Stored dataset items
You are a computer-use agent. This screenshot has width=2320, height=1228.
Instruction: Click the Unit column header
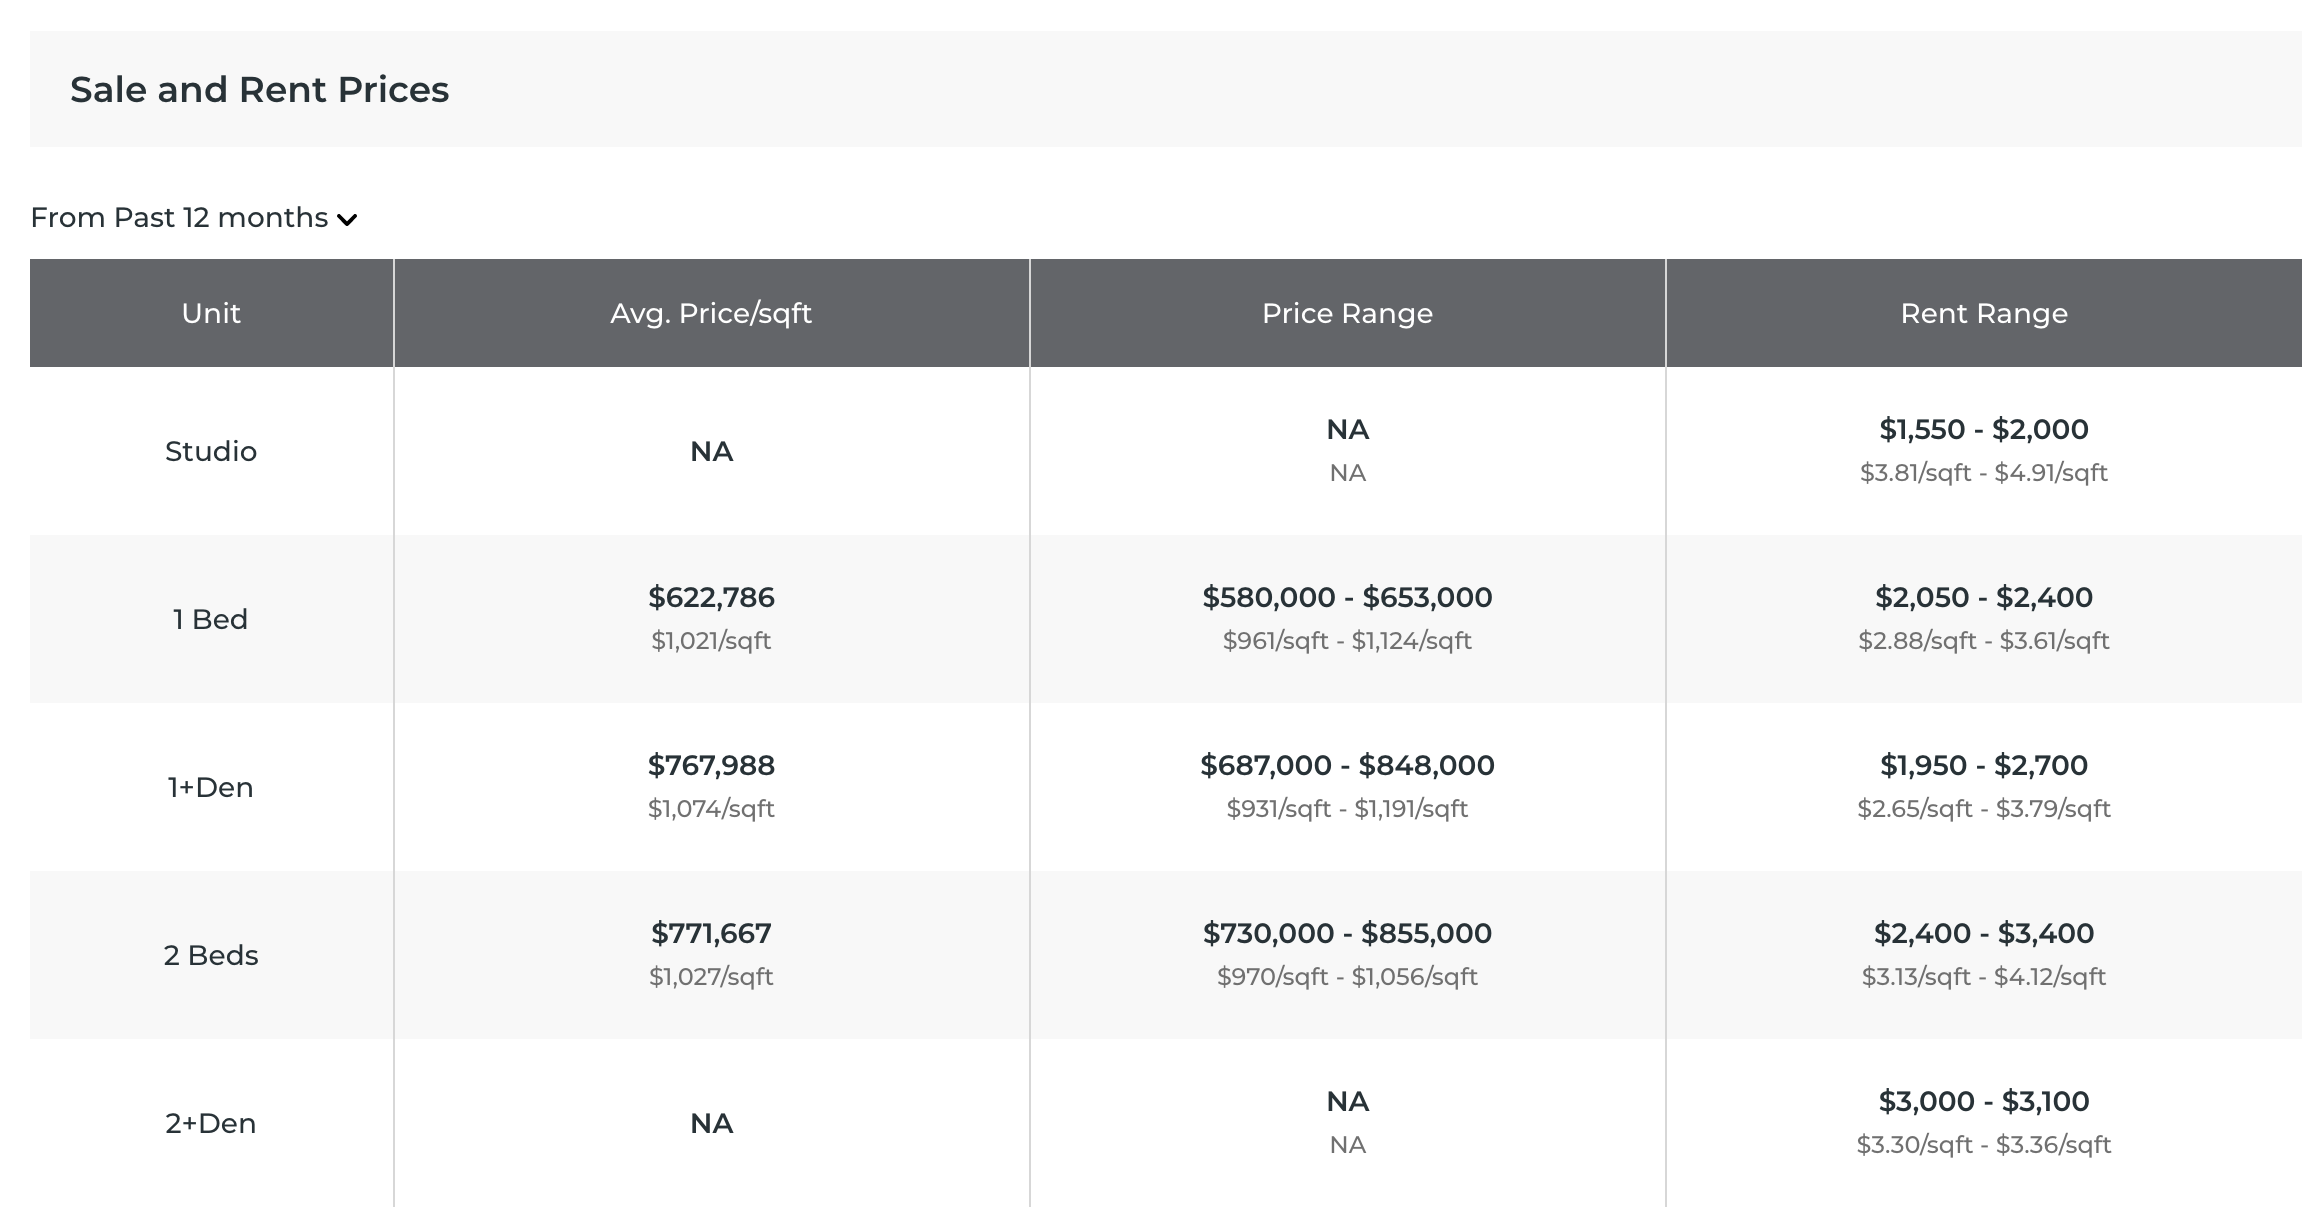211,314
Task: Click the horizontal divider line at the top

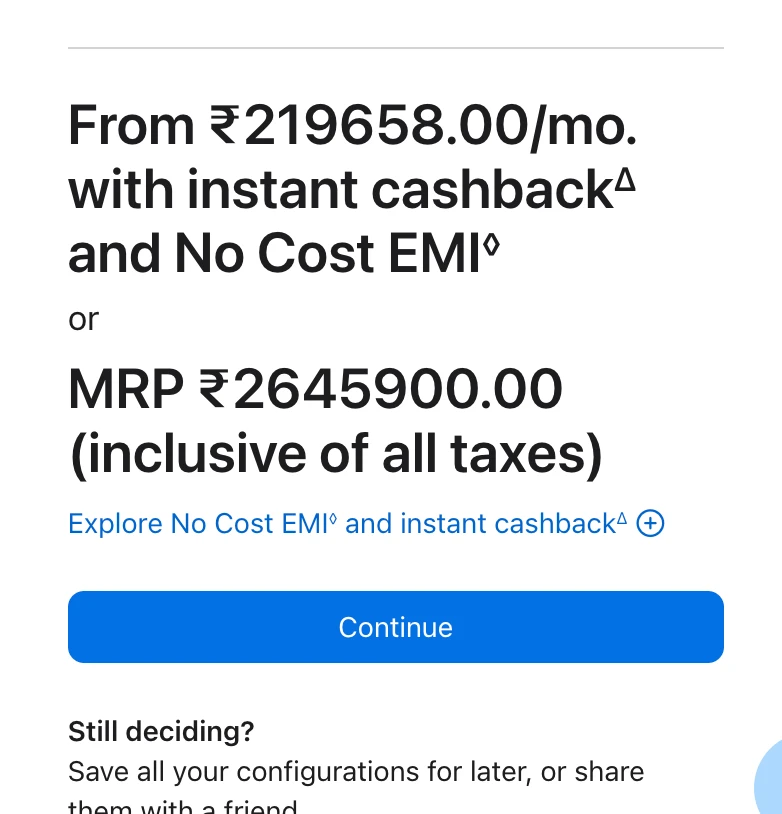Action: pyautogui.click(x=396, y=48)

• [Problem requirements]
Return all of the data above word for word, leaving out the pictures.

• [Output for this task]
You are a computer-use agent. This screenshot has width=2320, height=1228.
Instruction: Click the Unit column header
211,314
Task: Click the horizontal divider line at the top

Action: pyautogui.click(x=396, y=48)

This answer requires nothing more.